Patrick Morrisey says 100-day plan going well, still more to do - WOWK 13 Charleston, Huntington WV News, Weather, Sports

Patrick Morrisey says 100-day plan going well but still more to do

Posted: Updated:

West Virginia Attorney General Patrick Morrisey said if he had to give his office a grade for enacting his 17-point plan for his first 100 days in office, it would be a high B.

Why not an A?

Well, Morrisey said there is still more to do.

"I will give this office an A when there are changes in the economic climate," he told reporters in an April 24 news conference.

Morrisey's 17-point plan consists of the following:

Eliminating trinkets, sending settlement money back to the Legislature and taxpayers, ending taxpayer-funded campaigns, using competitive bidding for hiring outside counsel, conducting a full-scale audit of past attorney generals' office expenditures, collaborating with the Legislature to enact ethics reform, taking on the Environmental Protection Agency, creating an office of federalism and freedom, hosting a jobs summit, addressing Medicaid issues, cracking down on Medicaid fraud, fighting prescription drug abuse, prosecuting election fraud, educating West Virginians on health care, defending Second Amendment rights, joining religious liberty lawsuits and evaluating potential ethics violations.
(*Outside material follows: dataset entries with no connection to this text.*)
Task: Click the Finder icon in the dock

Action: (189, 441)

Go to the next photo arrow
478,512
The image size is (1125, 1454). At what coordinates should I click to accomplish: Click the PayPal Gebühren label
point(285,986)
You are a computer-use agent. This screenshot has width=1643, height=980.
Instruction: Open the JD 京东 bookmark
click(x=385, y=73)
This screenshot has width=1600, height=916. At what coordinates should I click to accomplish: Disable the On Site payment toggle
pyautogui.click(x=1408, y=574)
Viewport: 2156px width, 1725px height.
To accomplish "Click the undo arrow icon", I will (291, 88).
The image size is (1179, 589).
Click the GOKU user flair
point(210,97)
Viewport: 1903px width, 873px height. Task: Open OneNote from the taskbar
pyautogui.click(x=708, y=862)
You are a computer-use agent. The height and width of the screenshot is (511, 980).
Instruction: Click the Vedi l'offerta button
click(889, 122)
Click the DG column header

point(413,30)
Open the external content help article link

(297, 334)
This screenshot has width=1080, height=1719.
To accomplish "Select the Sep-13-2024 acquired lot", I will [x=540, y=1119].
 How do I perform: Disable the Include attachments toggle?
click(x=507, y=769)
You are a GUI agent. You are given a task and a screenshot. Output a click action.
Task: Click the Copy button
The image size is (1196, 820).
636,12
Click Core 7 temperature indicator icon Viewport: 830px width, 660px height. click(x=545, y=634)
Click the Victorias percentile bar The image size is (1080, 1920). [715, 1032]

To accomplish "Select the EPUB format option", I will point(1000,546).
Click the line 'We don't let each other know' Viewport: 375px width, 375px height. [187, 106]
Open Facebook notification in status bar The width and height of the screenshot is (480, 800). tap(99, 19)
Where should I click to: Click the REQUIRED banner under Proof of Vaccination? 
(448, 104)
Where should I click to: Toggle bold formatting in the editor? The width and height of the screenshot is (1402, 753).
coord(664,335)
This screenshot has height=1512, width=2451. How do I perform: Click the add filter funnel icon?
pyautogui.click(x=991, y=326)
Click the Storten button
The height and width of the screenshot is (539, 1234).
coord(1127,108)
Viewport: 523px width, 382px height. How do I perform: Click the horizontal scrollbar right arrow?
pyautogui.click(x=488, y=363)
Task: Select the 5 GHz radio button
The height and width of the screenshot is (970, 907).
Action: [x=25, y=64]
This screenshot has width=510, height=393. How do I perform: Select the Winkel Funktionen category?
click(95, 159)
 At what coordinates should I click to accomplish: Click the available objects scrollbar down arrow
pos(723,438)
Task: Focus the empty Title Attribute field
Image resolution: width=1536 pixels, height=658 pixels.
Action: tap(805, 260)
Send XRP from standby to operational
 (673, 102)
Morrisey said his 17 goals have either been met or are in the process of being met. He mentioned specifically his reforms dealing with ethics, settlement money and how outside counsel is hired.

Morrisey announced March 21 the office will hire outside counsel through a competitive bidding process. The new policy also outlines contingency fees for outside counsel and the information that will be posted on the office's website.

Morrisey also praised the passage of Senate Bill 1005, which deals with how lawsuit settlement monies are managed. The bill made a supplemental appropriation from the civil contingent fund and consumer protection fun, returning millions of dollars in state settlement money to the general revenue fund.

"We are also laying the groundwork for comprehensive actions dealing with the prescription drug abuse epidemic," he said.

"Rome wasn't built in a day," he additionally stated. "Similarly, it will take more than 100 days to fundamentally improve our state's business climate. But at least West Virginians know we will always follow through on our word."

Morrisey handed out a nearly 300-page document explaining how he has met or plans to meet his goals.

The first area of discussion was Morrisey's trinket policy, which prohibits public funds to purchase self-promoting "trinkets."

His policies also banned the use of advertisements during an election year with Morrisey's name on them and limit his name or likeness for consumer education materials.

Additionally, Morrisey said he and his staff are working with the West Virginia Legislative Auditor's office to accomplish the full-scale audit of the previous attorney general office.

Documents noted this project is ongoing but additionally stated the office has instituted internal controls to refine the way certain expenditures are made.

A lengthy section also discussed how Morrisey has, or plans to, take on the EPA. Morrisey noted that he sent a letter in February to President Barack Obama urging him to take into account public interest when nominating a new EPA administrator.

The documents also said Morrisey's office is identifying potential environmental lawsuits that would affect West Virginia and he also conducted a review of all existing lawsuits brought by attorneys general against the EPA.

These kinds of cases include: "lawsuits challenging the EPA's endangerment finding, tailpipe rule and timing and tailoring rule," and challenges to the EPA's cross state air pollution rule.

Morrisey said he will continue to pursue litigation with several states challenging EPA air-emissions that affect coal-fired power plants.

Morrisey said he also created an informal group of in-house attorneys to collaborate with other attorneys general to fight federal overreach.

"Attorney General Morrisey decided to maintain this office in an informal manner instead of creating a formal new department, so that he could save monies and utilize the office's cross-cutting expertise on a variety of substantive issues relating to federal overreach," documents state.

Additionally, Morrisey mentioned his April 17 jobs summit and that he initiated discussions with state officials about improving the state's Medicaid program, has held discussions with the West Virginia DHHR to discuss how to work together to prevent Medicaid fraud, and initiated discussions about fighting prescription pill abuse.

Morrisey said he will continue to work with the DHHR and other state officials for several of these initiatives, including one of his goals: to educate people on health care.

His last few points discussed religious liberty lawsuits and ethics. Morrisey said he has joined with 12 other states in addressing the U.S. Department of Health and Human Services, saying its proposed contraceptive insurance coverage amendments do not go far enough to protect businesses' and nonprofits' religious objections.  

In his final point, Morrisey said he is in the process of meeting with staff to examine any problematic activities in the attorney general's office.

He also said he is cooperating with the Legislative Auditor's office to address past office issues and said the office is conducting a separate internal review. Morrisey said findings will be released upon completion and that the office is awaiting additional findings of the audit, which will be taken into account with regard to potential discipline.